Many swimmers train their easy days too hard and thus detract from optimal velocity on their harder days. Trying to squeeze a few seconds faster per 100 on an easy day adds only a negligible benefit for conditioning, but may chip away at the body’s neural readiness for the next hard workout. Alternatively, even if someone can habitually “dig deep” and attain optimal velocities on harder days, short term performance comes at the price of increased neural fatigue. As Gandevia (1996) writes,
“[D]during sustained maximal voluntary contractions, voluntary activation becomes less than optimal so that force can be increased by stimulation of the motor cortex or the motor nerve. Complex changes in excitability of the motor cortex also occur with fatigue, but can be dissociated from the impairment of voluntary activation. We argue that inadequate neural drive effectively ‘upstream’ of the motor cortex must be one site involved in the genesis of central fatigue.”
Likewise, greater fitness may actually increase one’s susceptibility to neural fatigue, which may partially explain why many athletes suffer setbacks during critical times in the season. When you’re not in peak form, the body is limited by both coordination and fitness. Coordination limits performance when the brain forgets how to optimally use muscles. Think of returning to pool after a layoff…it’s hard to make your muscles sore when your hand repeatedly slides through the water like pure air. Likewise, an undeveloped cardiovascular system limits your ability to work at a high percentage of maximum effort for an extended period. In contrast, peak fitness brings a perfect storm for neural fatigue. Finely tuned coordination and a strong catch and pull mean high recruitment of motor units; cardiovascular fitness means you can operate for an extended duration.
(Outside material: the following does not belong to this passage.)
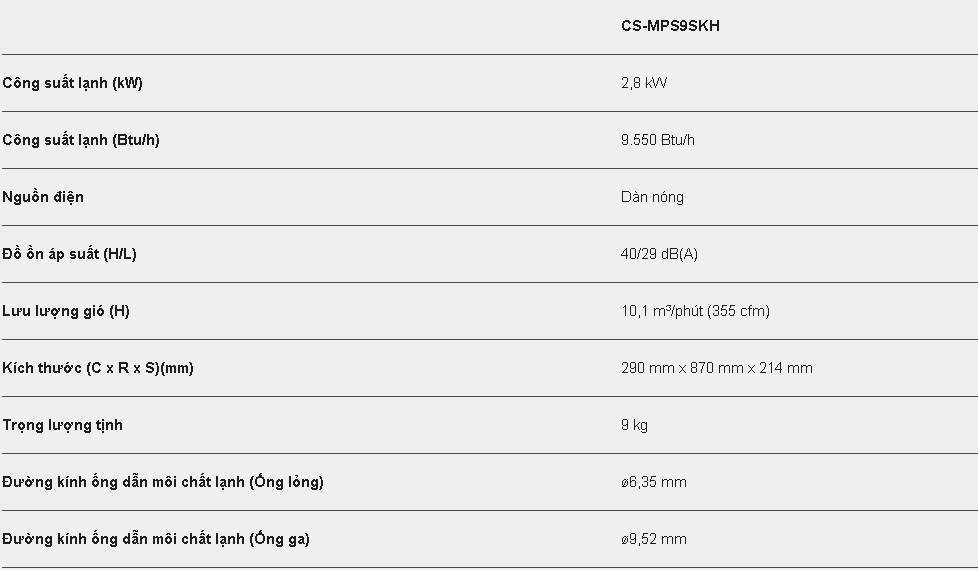This screenshot has height=570, width=978.
Task: Click the 10,1 m³/phút airflow value
Action: (x=662, y=311)
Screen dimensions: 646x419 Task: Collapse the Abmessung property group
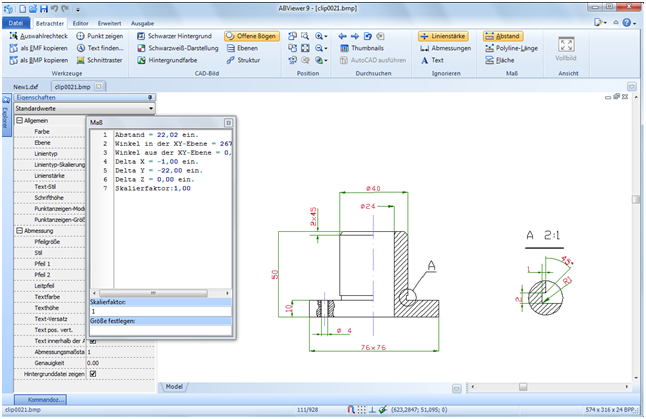click(20, 230)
Consider a 2009 study by Ahtiainen comparing strength athletes with non-athletes in a knee extensor test to fatigue. Perhaps counter-intuitively, only the strength athletes demonstrated reduced muscle activation at the end of the experiment. Authors reasoned that “experienced strength athletes were capable to activate their muscles to a greater extent than their non-strength-trained counterparts indicated by neural fatigue during the exercise. Greater motor unit activation in strength athletes than in nonathletes may be due to training-induced neural adaptation, which manifested during fatiguing exercise.”
Additionally, males may also have more fatigue susceptibility than females (Hakkinen 1996). Perhaps due to greater percentage of muscle mass than females, males have greater propensity for neural fatigue and may require recovery (Should Female Swimmers Train Differently than Males).
The challenge with neural fatigue is how to measure it directly. Subjective measures like mood, muscle soreness, appetite, and range of motion can sometimes correlate with neural fatigue but once you notice changes you’re probably too late! Autonomic nervous system readiness can also be measured, but it simply measures the resting state. It doesn’t tell us HOW to address neural fatigue. Here are a few simple ways to address neural fatigue:
- Warm down: (I know, sometimes hard to do with school/work shortly after practice, along with getting thrown out of your lane by the next group beginning practice).
- Recovery days easier: Remember, the nervous system requires longer recovery than the musculoskeletal and cardiovascular systems (to the extent we can isolate these systems as independent).
- Management of work to rest ratios: Some such as Dr. Rushall advocate ultra-short training, with short sprints and short rests. The total workload may be similar in 30 x 25 at goal pace set with 15 seconds rest compared to 7 x 100, but shorter workbouts are theorized as less impactful on neural fatigue, which is ongoing and not isolated to one workout. Work and rest lengths are especially important on dry-land where “metabolic conditioning circuits” and high rep/high intensity lifts add little to someone already swimming 10, 15, or 20+ hours per week already.
Without advanced measuring tools, neural fatigue is highly conceptual for coaches and athletes. Nonetheless, know that the nervous system plays a role in fatigue and affects the body in ways not obvious on the surface.
- Gandevia SC, Allen GM, Butler JE, Taylor JL. Supraspinal factors in human muscle fatigue: evidence for suboptimal output from the motor cortex. J Physiol. 1996 Jan 15;490 ( Pt 2):529-36.
- Ahtiainen JP, Häkkinen K. Strength athletes are capable to produce greater muscle activation and neural fatigue during high-intensity resistance exercise than nonathletes. J Strength Cond Res. 2009 Jul;23(4):1129-34. doi: 10.1519/JSC.0b013e3181aa1b72.
- Häkkinen K. Neuromuscular fatigue in males and females during strenuous heavy resistance loading. Electromyogr Clin Neurophysiol. 1994 Jun;34(4):205-14.